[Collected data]
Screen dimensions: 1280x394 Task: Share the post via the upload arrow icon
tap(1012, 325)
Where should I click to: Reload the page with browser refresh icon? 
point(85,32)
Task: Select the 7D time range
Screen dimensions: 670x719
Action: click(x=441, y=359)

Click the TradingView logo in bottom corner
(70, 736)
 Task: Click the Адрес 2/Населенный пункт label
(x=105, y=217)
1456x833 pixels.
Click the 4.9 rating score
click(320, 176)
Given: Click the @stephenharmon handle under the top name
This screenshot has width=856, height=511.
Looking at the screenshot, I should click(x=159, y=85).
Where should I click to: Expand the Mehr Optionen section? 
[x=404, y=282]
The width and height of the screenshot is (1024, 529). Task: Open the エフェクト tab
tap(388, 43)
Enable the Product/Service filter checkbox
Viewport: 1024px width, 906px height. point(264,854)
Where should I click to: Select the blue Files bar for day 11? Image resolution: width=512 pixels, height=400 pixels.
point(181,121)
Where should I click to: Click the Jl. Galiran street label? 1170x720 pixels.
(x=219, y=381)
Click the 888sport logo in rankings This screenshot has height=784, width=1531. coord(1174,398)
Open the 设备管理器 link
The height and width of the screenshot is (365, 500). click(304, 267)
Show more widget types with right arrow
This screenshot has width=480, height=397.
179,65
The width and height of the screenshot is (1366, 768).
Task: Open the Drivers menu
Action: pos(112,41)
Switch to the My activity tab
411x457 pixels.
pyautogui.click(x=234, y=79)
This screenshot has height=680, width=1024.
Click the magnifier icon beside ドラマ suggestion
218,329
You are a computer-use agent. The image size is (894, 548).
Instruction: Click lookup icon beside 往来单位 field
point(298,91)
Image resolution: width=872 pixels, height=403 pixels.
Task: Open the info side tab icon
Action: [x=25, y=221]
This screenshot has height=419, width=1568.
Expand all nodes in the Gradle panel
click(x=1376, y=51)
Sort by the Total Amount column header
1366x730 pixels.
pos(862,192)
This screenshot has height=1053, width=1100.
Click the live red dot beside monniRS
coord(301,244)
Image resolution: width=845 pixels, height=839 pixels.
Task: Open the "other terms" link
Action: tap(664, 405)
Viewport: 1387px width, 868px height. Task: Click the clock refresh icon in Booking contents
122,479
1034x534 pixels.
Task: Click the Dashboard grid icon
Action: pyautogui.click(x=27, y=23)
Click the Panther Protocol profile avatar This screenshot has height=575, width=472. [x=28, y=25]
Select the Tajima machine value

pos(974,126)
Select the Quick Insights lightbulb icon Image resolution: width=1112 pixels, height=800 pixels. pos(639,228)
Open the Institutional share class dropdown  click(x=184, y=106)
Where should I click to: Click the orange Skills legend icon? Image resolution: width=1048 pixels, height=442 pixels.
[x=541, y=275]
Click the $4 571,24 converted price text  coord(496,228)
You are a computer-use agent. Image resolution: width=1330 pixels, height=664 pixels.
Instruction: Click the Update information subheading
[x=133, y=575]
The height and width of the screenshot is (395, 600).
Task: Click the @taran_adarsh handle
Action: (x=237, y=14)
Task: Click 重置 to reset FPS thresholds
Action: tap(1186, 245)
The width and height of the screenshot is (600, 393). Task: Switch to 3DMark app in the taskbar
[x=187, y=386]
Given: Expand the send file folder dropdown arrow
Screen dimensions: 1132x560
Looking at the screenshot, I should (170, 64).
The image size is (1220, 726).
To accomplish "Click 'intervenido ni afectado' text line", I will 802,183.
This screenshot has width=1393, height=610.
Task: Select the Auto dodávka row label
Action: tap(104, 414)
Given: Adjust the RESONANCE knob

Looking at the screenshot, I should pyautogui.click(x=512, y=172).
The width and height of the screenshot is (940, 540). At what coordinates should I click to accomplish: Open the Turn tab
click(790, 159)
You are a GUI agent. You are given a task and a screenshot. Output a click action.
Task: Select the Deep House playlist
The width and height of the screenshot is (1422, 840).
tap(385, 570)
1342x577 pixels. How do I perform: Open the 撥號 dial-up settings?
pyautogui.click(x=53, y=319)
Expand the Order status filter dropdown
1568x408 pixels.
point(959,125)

**Task description**
Retype every record without alteration.

**Task output**
Screen dimensions: 1280x394 Task: Share the post via the upload arrow icon
tap(1012, 325)
Where should I click to: Reload the page with browser refresh icon? 
point(85,32)
Task: Select the 7D time range
Screen dimensions: 670x719
Action: click(x=441, y=359)

Click the TradingView logo in bottom corner
(70, 736)
 Task: Click the Адрес 2/Населенный пункт label
(x=105, y=217)
1456x833 pixels.
Click the 4.9 rating score
click(320, 176)
Given: Click the @stephenharmon handle under the top name
This screenshot has width=856, height=511.
Looking at the screenshot, I should click(x=159, y=85).
Where should I click to: Expand the Mehr Optionen section? 
[x=404, y=282]
The width and height of the screenshot is (1024, 529). Task: Open the エフェクト tab
tap(388, 43)
Enable the Product/Service filter checkbox
Viewport: 1024px width, 906px height. point(264,854)
Where should I click to: Select the blue Files bar for day 11? Image resolution: width=512 pixels, height=400 pixels.
point(181,121)
Where should I click to: Click the Jl. Galiran street label? 1170x720 pixels.
(x=219, y=381)
Click the 888sport logo in rankings This screenshot has height=784, width=1531. coord(1174,398)
Open the 设备管理器 link
The height and width of the screenshot is (365, 500). click(304, 267)
Show more widget types with right arrow
This screenshot has width=480, height=397.
179,65
The width and height of the screenshot is (1366, 768).
Task: Open the Drivers menu
Action: pos(112,41)
Switch to the My activity tab
411x457 pixels.
pyautogui.click(x=234, y=79)
This screenshot has height=680, width=1024.
Click the magnifier icon beside ドラマ suggestion
218,329
You are a computer-use agent. The image size is (894, 548).
Instruction: Click lookup icon beside 往来单位 field
point(298,91)
Image resolution: width=872 pixels, height=403 pixels.
Task: Open the info side tab icon
Action: [x=25, y=221]
This screenshot has height=419, width=1568.
Expand all nodes in the Gradle panel
click(x=1376, y=51)
Sort by the Total Amount column header
1366x730 pixels.
pos(862,192)
This screenshot has height=1053, width=1100.
Click the live red dot beside monniRS
coord(301,244)
Image resolution: width=845 pixels, height=839 pixels.
Task: Open the "other terms" link
Action: tap(664, 405)
Viewport: 1387px width, 868px height. Task: Click the clock refresh icon in Booking contents
122,479
1034x534 pixels.
Task: Click the Dashboard grid icon
Action: pyautogui.click(x=27, y=23)
Click the Panther Protocol profile avatar This screenshot has height=575, width=472. [x=28, y=25]
Select the Tajima machine value

pos(974,126)
Select the Quick Insights lightbulb icon Image resolution: width=1112 pixels, height=800 pixels. pos(639,228)
Open the Institutional share class dropdown  click(x=184, y=106)
Where should I click to: Click the orange Skills legend icon? Image resolution: width=1048 pixels, height=442 pixels.
[x=541, y=275]
Click the $4 571,24 converted price text  coord(496,228)
You are a computer-use agent. Image resolution: width=1330 pixels, height=664 pixels.
Instruction: Click the Update information subheading
[x=133, y=575]
The height and width of the screenshot is (395, 600).
Task: Click the @taran_adarsh handle
Action: (x=237, y=14)
Task: Click 重置 to reset FPS thresholds
Action: tap(1186, 245)
The width and height of the screenshot is (600, 393). Task: Switch to 3DMark app in the taskbar
[x=187, y=386]
Given: Expand the send file folder dropdown arrow
Screen dimensions: 1132x560
Looking at the screenshot, I should (170, 64).
The image size is (1220, 726).
To accomplish "Click 'intervenido ni afectado' text line", I will 802,183.
This screenshot has width=1393, height=610.
Task: Select the Auto dodávka row label
Action: tap(104, 414)
Given: Adjust the RESONANCE knob

Looking at the screenshot, I should pyautogui.click(x=512, y=172).
The width and height of the screenshot is (940, 540). At what coordinates should I click to accomplish: Open the Turn tab
click(790, 159)
You are a GUI agent. You are given a task and a screenshot. Output a click action.
Task: Select the Deep House playlist
The width and height of the screenshot is (1422, 840).
tap(385, 570)
1342x577 pixels. How do I perform: Open the 撥號 dial-up settings?
pyautogui.click(x=53, y=319)
Expand the Order status filter dropdown
1568x408 pixels.
point(959,125)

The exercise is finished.